Per quanto riguarda la Tares «molti stanno tranquillamente pagando», assicura Filippello. «Ovviamente chi si è visto recapitare una cartella errata ha atteso giustamente di ricevere la cartella corretta prima di provvedere al pagamento e quindi stiamo registrando un lieve, ma giustificato, ritardo negli incassi che però sono continui e costanti, con un flusso di cassa medio pari a circa 100mila euro al giorno. Ma a oggi non è comunque possibile prevedere l’entrata effettiva rispetto al gettito preventivato, bilancio che potremo fornire solo tra un mese e mezzo».
L’assessore tranquillizza quei cittadini che non hanno ancora ricevuto il provvedimento rettificato e che quindi non ancora hanno ottemperato al versamento corretto: «sino a due giorni fa l’Ufficio Tributi si è dedicato ancora prevalentemente all’attività di sportello, ora stiamo ottemperando alla compilazione dei modelli F24 corretti che stiamo rispedendo a domicilio, dunque i contribuenti hanno tempo per pagare senza vedersi applicare alcuna sanzione».

IL CASO DI PESCARA PARCHEGGI
Il consigliere Fausto Di Nisio punta invece il dito contro i conti di Pescara Parcheggi e calcola che per il 2013 la società realizzerà una perdita ed il suo valore sarà superiore al capitale sociale.
«Il Consiglio comunale», fa notare Di Nisio, «non ha ancora fatto in tempo a ratificare l'ennesima delibera di giunta con la quale si ripianano le perdite fino a quelle del 2012, che già si profila l'ennesimo risultato negativo per il 2013 dopo che i consiglieri comunali, a dire il vero i pochi interessati, si sono dovuti sorbire per un anno intero il management dell'azienda che, con molta prosopopea, si vantava di aver riportato in bonis i risultati aziendali».

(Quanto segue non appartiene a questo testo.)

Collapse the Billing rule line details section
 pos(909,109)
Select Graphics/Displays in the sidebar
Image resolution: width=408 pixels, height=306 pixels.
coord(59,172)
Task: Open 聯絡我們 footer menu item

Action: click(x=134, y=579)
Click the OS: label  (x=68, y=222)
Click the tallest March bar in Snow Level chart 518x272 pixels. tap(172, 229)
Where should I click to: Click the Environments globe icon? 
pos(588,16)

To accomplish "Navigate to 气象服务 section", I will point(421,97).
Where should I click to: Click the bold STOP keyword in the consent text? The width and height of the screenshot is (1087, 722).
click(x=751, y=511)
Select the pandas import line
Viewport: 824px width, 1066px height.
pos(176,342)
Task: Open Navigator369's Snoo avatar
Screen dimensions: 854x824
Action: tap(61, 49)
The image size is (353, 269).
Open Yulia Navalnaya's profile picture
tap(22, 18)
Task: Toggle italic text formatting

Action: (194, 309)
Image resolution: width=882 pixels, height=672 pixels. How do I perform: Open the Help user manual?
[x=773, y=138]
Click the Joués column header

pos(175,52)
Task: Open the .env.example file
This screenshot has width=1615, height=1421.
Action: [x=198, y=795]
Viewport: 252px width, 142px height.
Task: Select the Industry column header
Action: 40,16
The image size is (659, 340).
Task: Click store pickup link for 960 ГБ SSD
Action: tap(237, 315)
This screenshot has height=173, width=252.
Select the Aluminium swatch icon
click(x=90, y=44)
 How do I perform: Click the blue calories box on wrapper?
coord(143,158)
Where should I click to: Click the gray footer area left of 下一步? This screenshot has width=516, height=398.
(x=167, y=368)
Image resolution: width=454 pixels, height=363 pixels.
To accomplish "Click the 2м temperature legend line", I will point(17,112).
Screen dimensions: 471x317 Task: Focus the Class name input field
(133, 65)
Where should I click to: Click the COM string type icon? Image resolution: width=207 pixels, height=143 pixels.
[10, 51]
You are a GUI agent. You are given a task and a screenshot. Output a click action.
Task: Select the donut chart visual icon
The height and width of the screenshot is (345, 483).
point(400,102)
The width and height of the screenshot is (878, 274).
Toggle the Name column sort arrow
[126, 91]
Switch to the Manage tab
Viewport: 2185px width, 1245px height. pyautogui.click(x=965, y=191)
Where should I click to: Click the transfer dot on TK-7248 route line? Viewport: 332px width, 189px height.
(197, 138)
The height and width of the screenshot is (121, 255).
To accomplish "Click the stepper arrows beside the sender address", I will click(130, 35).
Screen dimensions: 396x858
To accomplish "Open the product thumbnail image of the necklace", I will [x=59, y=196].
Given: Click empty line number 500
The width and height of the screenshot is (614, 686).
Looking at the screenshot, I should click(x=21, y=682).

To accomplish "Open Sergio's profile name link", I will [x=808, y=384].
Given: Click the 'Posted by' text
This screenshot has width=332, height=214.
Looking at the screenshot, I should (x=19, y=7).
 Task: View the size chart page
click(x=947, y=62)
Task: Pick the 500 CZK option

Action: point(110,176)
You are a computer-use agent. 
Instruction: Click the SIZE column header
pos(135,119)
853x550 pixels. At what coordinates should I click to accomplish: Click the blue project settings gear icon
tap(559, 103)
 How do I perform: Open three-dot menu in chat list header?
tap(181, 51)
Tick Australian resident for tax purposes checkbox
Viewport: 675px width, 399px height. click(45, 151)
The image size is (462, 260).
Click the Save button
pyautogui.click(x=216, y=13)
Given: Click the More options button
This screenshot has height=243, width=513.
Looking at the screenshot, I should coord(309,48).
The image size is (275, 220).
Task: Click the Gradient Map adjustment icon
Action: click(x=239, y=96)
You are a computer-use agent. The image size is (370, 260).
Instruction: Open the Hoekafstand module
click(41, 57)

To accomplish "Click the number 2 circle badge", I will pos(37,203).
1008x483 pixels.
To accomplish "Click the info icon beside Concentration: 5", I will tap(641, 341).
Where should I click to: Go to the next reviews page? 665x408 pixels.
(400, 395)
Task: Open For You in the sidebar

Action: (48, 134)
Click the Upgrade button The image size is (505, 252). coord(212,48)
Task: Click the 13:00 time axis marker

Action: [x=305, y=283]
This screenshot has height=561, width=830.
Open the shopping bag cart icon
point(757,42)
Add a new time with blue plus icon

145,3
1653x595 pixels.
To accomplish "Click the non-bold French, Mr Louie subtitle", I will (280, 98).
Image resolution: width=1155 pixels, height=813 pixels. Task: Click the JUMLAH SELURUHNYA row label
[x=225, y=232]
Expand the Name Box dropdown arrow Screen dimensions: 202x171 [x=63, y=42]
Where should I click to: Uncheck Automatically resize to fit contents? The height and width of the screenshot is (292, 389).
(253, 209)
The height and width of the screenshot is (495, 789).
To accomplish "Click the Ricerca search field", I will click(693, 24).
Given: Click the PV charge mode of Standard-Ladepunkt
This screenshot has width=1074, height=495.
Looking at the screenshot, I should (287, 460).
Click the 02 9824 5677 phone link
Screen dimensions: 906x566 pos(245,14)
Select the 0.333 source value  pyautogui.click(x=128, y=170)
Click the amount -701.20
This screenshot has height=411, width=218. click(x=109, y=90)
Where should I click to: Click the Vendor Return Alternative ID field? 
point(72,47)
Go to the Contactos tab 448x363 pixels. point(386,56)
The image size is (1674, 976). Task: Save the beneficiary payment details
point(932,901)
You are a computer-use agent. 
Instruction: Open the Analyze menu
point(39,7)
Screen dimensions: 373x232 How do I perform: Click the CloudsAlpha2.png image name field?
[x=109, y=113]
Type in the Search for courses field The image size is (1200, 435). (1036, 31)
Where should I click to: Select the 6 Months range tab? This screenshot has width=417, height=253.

Il consigliere comunale di opposizione racconta di aver dato una rapida vista alla situazione di bilancio provvisorio al 31 dicembre dello scorso anno «per notare l'utilizzo del più banale escamotage utilizzato per coprire una perdita: sono stati infatti appostati circa 25.000 euro tra i ricavi come "fatture da emettere"».
La giustificazione fornita, racconta sempre Di Nisio, fa riferimento a rimborsi dovuti alla società da parte del Comune per occupazione di posti riservati a parcheggio nell'aria di risulta destinati a finalità diverse, come previsto dall'art. 9 del contratto di servizio. «E' stato sufficiente che l'ottimo collega Enzo Del Vecchio, con i suoi potenti mezzi informatici, leggesse il disposto dell'articolo citato per comprendere che il management della Pescara parcheggi Srl non aveva avuto neanche il buonsenso di andarselo a leggere».
Per Di Nisio «se a questo escamotage sommiamo la Tares di competenza del 2013 (circa 70.000 euro) e l'accantonamento per Irap (circa 25.000 rispetto a quanto versato in acconto) allora ci rendiamo conto che la perdita sarà di circa 100.000 pur avendo l'amministrazione ridotto il canone annuo dovuto dalla società.